**Texte présenté**
▼

Le sénateur de New York Chuck Schumer, chef-de-file des Démocrates au Sénat, élu sans discontinuer depuis 1998, depuis incarne cette seconde approche. L’élu de 74 ans s’est attiré les foudres d’une partie de la base en mars dernier après qu’il ait décidé de soutenir l’adoption de mesures budgétaires controversées voulues par le gouvernement Trump. Motif invoqué: un blocage aurait abouti à la suspension de certains services publics, faute de financements. La décision du sénateur a néanmoins été vécue par les partisans d’une approche plus dure comme une trahison et une occasion manquée pour entamer un bras-de-fer avec le gouvernement et l’obliger à revenir sur ses décisions les plus radicales. En effet, bien que minoritaires au Sénat, les Démocrates sont assez nombreux (47 sur 100) pour bloquer l’examen de textes de lois à travers une règle obscure appelée “filibuster”.
Pour les partisans du renouvellement, la vieillesse de certains élus rend plus difficile l’opposition à Donald Trump. Depuis le début du mandat du milliardaire, trois députés démocrates - tous de plus de 70 ans - sont décédés. Dans le système américain où le rôle de suppléant n’existe pas, leurs sièges ont donc été laissés vacants en attendant la tenue de législatives partielles. Certains textes ayant été adoptés avec une petite voix d’écart par la majorité républicaine, leur absence est lourde de conséquences.
À 25 ans, Deja Foxx se présente à une primaire en Arizona pour remplacer l’un de ces élus décédés: Raúl Grijalva occupait le siège depuis 2002 (elle avait 2 ans). Cette militante et influenceuse, contrainte de vivre dans la rue en raison de problèmes familiaux et mené une campagne remarquée quand elle était à l’école pour améliorer l’éducation sexuelle en milieu scolaire, pourrait devenir la première femme issue de la Génération Z à faire son entrée à la Chambre des Représentants. “L’âge a des conséquences réelles. Pour moi, ma famille, mes voisins et des centaines de milliers de personnes, la mort de notre ancien député signifie qu’il n’y a personne depuis des mois pour porter notre voix à Washington face à un gouvernement qui n’a jamais été aussi cruel”.
Elle a eu l’idée de se lancer après avoir assisté aux réactions trop timides des Démocrates au discours de Donald Trump devant le Congrès en mars, qu’elle couvrait comme créatrice de contenu. “On les a vus agiter des serviettes, mettre des t-shirts… J’ai ressenti de la déception. Il devait y avoir de meilleurs combattants !, se souvient-elle. Donald Trump est président depuis que j’ai 15 ans. Je vois la vie politique à travers le chaos qu’il a créé. Il y a beaucoup de Démocrates qui pensent qu’ils peuvent faire l’autruche et que le Parti républicain de mes parents va revenir. Mais ils ont tort. Nous devons avoir des élus qui n’ont pas peur de rappliquer devant des centres de détention pour migrants et se faire bousculer, poser les questions quitte à se faire passer les menottes… Au Congrès, ils sont encore sont prêts à le faire”.

▲

**Informations enregistrées**

▼

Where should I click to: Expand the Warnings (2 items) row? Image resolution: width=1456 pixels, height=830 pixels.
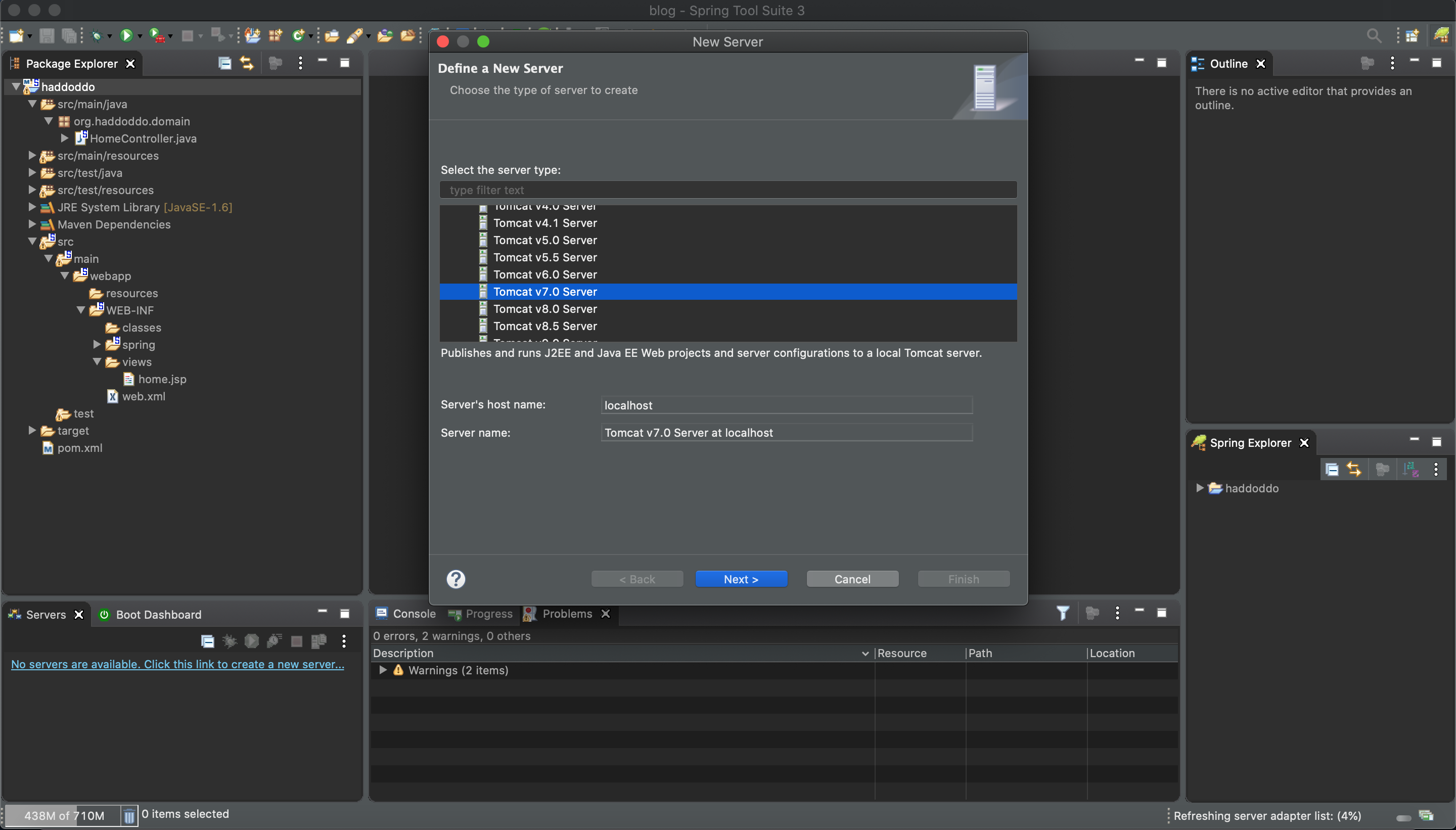pos(383,670)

▲

**Travail à faire**
1 – Mets à jour le texte sur les élus démocrates de « Pour les partisans » à « lourde de conséquences. » : remplace « milliardaire » par « magnat » et donne ce passage en entier.
2 – Rédige la suite du texte sur les élus démocrates, à partir de sa dernière phrase.

**Réponses fournies**
1 –
Pour les partisans du renouvellement, la vieillesse de certains élus rend plus difficile l’opposition à Donald Trump. Depuis le début du mandat du magnat, trois députés démocrates - tous de plus de 70 ans - sont décédés. Dans le système américain où le rôle de suppléant n’existe pas, leurs sièges ont donc été laissés vacants en attendant la tenue de législatives partielles. Certains textes ayant été adoptés avec une petite voix d’écart par la majorité républicaine, leur absence est lourde de conséquences.

2 –
Stratège politique basé à Indianapolis, dans l’État très républicain de l’Indiana, George Hornedo, 34 ans, se présente lui face à André Carson, député de la zone depuis près de vingt ans. “Je me présente contre une tendance: trop de Démocrates au Congrès ont appris à survivre sans tenir leurs promesses alors que les besoins de leur circonscription augmentent, dit-il. Ce n'est pas seulement une question d’âge, mais aussi d'urgence. Les jeunes Démocrates ont grandi dans l'ombre des promesses non tenues, sur la suppression de la dette des étudiants, l'effondrement climatique, la violence armée et de la montée de l'autoritarisme. Nous avons vu ce qui arrive quand on ne veut pas prendre de risques. Trump n'est pas seulement une menace ; c'est un test. Et notre génération comprend que le vaincre exige plus que de simplement s'opposer à lui. Il faut reconstruire ce qu'il a détruit”.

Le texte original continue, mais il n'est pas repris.